Poesia é a liberdade a que me agarro quando falta calma.
Poesia é minha carta de amor e minha arma.
Minha poesia se arma de paixão e trauma.

Pensamento é caminho, é labirinto, é moinho de vento.
E o quanto varia em paz e tormento angustia.
Ora sento triste, ora sinto que um dia.
E me invento sozinho pra fazer poesia.”
(Por uma vida com Rimas - Leandro Jardim).

No poema O Letrista Novo, o poeta diz: “o que faço não é poesia, pois tem melodia, harmonia e compasso”. Mergulhando nestas três palavras associo-as ao poema Trilogia: Palavra, Poeta, Poesia e concluo antecipadamente que a melodia esta para a palavra, a harmonia para a poesia e o compasso para o poeta, assim o poema é uma composição musical refinada em que o tom de voz do poeta afina-se aos ouvidos do anti-natural (o urbano) onde está seu leitor, buscando a letra simples, leve como pluma, que quede bem aos sentidos, refinada e polissêmica, dotada de uma beleza melódica.

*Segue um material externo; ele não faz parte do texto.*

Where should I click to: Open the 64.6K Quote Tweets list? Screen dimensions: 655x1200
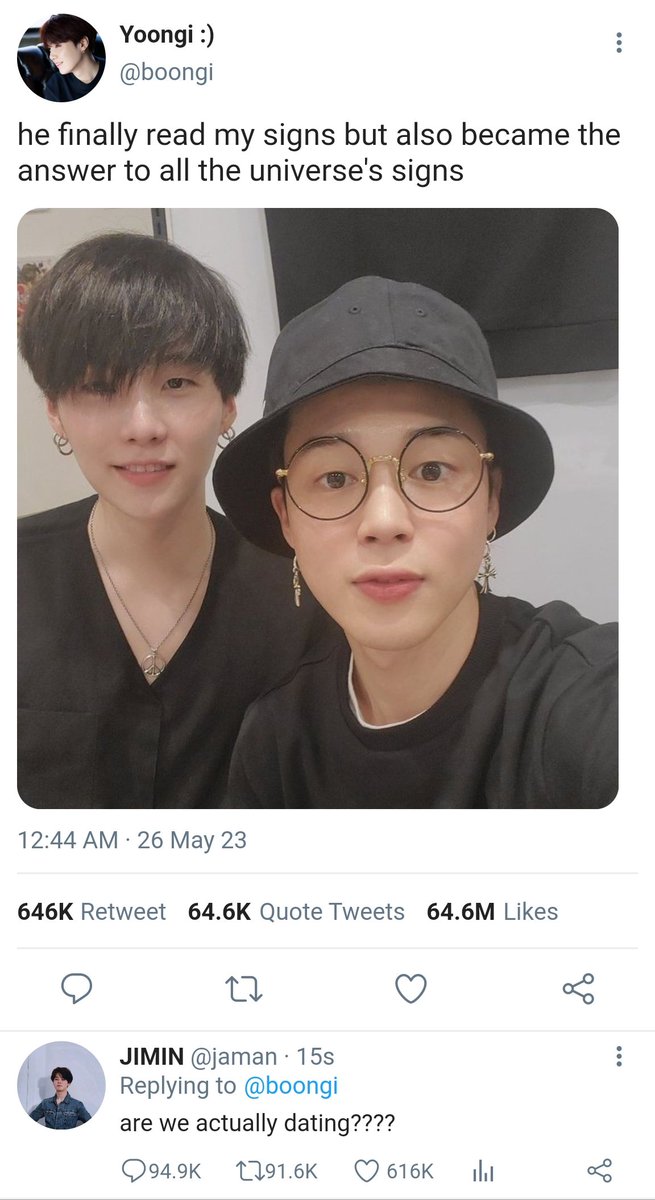296,911
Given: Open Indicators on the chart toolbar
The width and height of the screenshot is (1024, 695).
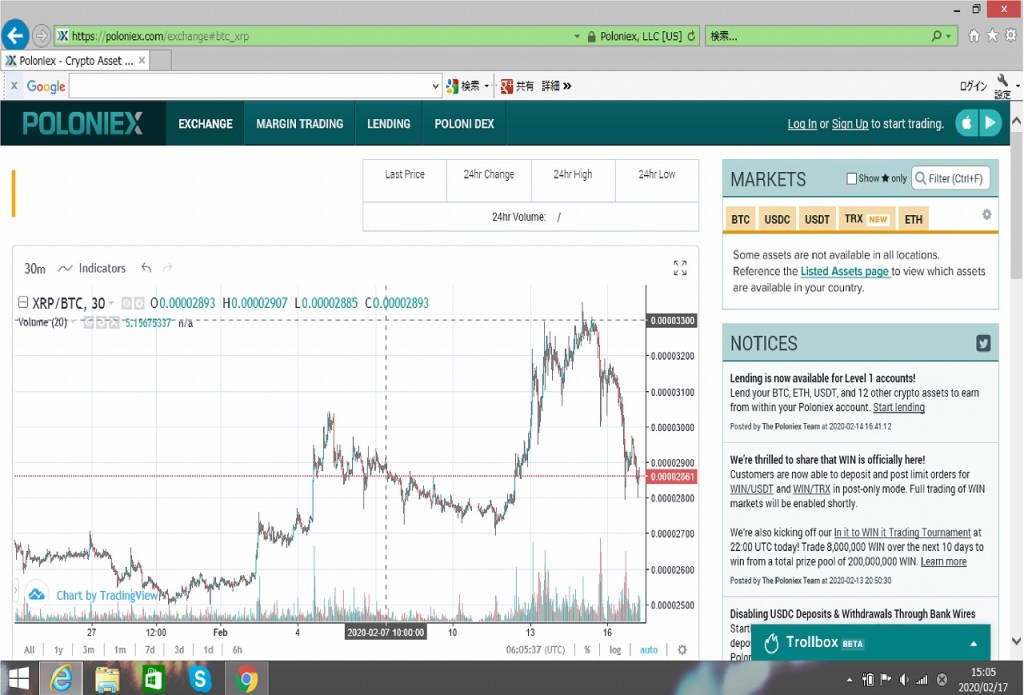Looking at the screenshot, I should (x=92, y=268).
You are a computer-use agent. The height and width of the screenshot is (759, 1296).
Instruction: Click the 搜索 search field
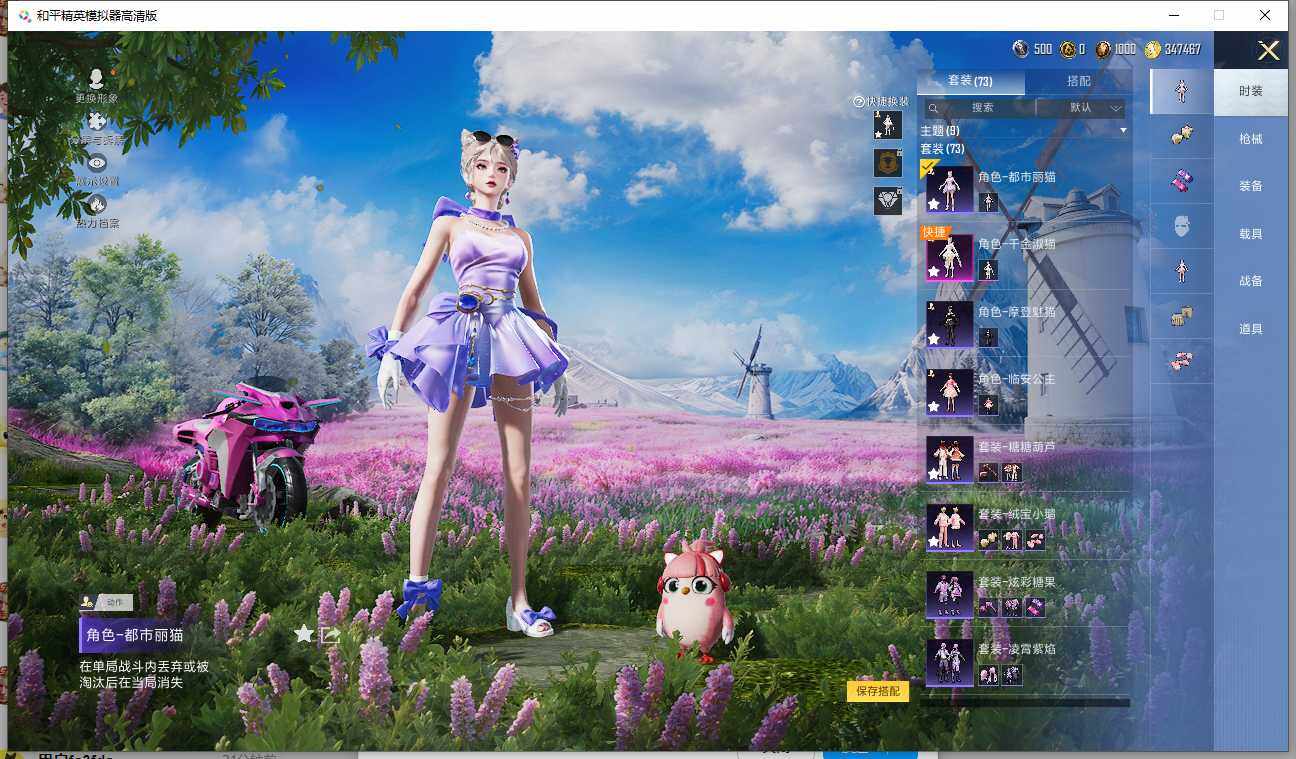point(980,108)
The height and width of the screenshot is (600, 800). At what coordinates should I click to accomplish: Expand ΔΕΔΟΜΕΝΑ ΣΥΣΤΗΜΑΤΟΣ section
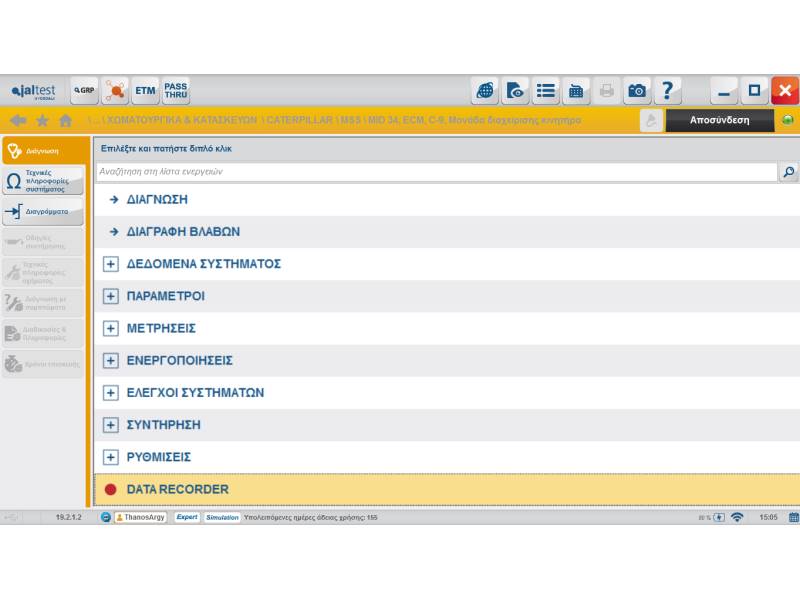tap(111, 264)
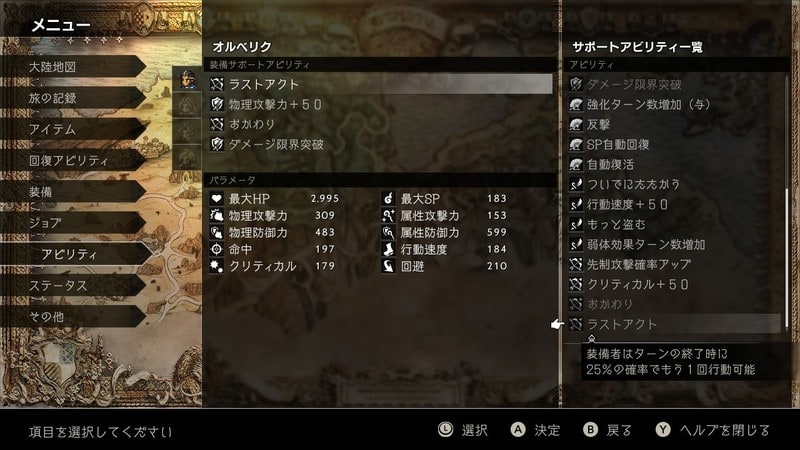Click the target icon next to 命中
Image resolution: width=800 pixels, height=450 pixels.
pos(216,249)
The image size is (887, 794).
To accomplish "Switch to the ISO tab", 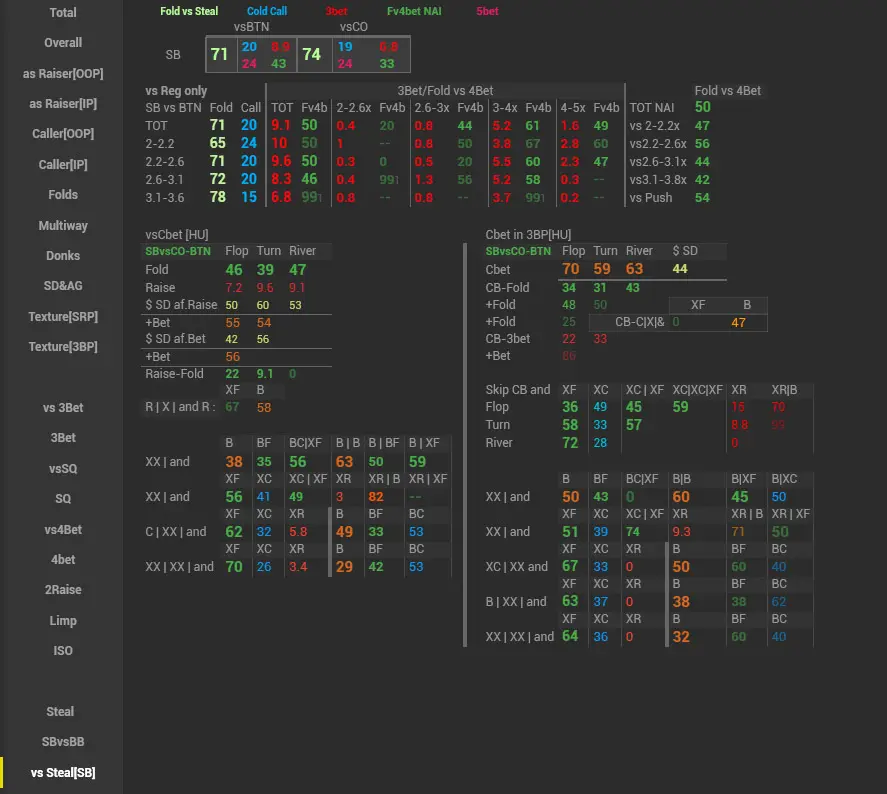I will (x=62, y=651).
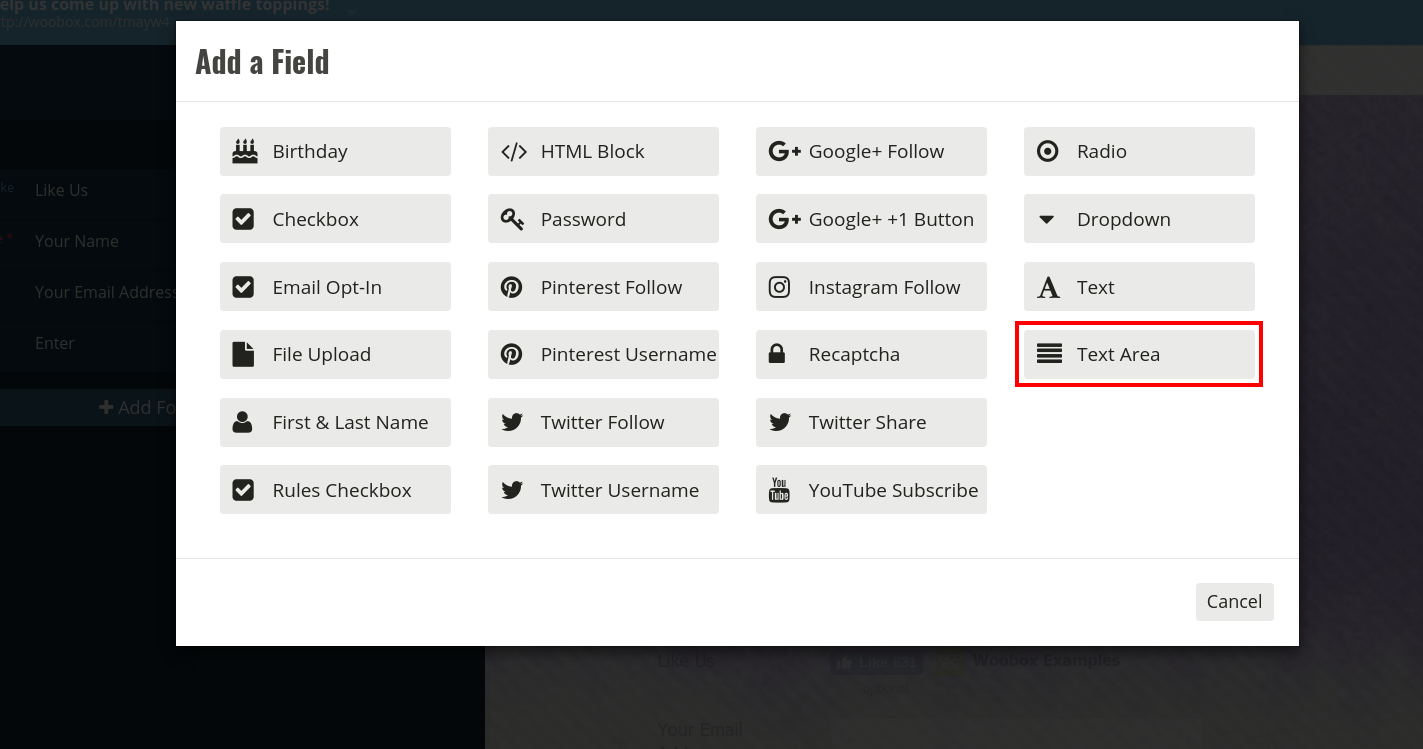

O livro Todas as vozes cantam é um belo arranjo musical, porque tantas melodias se encontram que encanta os ouvidos e os olhos, e na minha opinião de leitor este é um livro que vale a pena ser lido, pois é em si um livro gostoso, suave, não esgota a inteligência do leitor, apresenta-nos a que veio à palavra, isto é, o que ela tem a dizer, é um livro que diz e somente, e é de uma beleza singela encantadora, quem se arriscar não estará se arriscando estará acertando na escolha.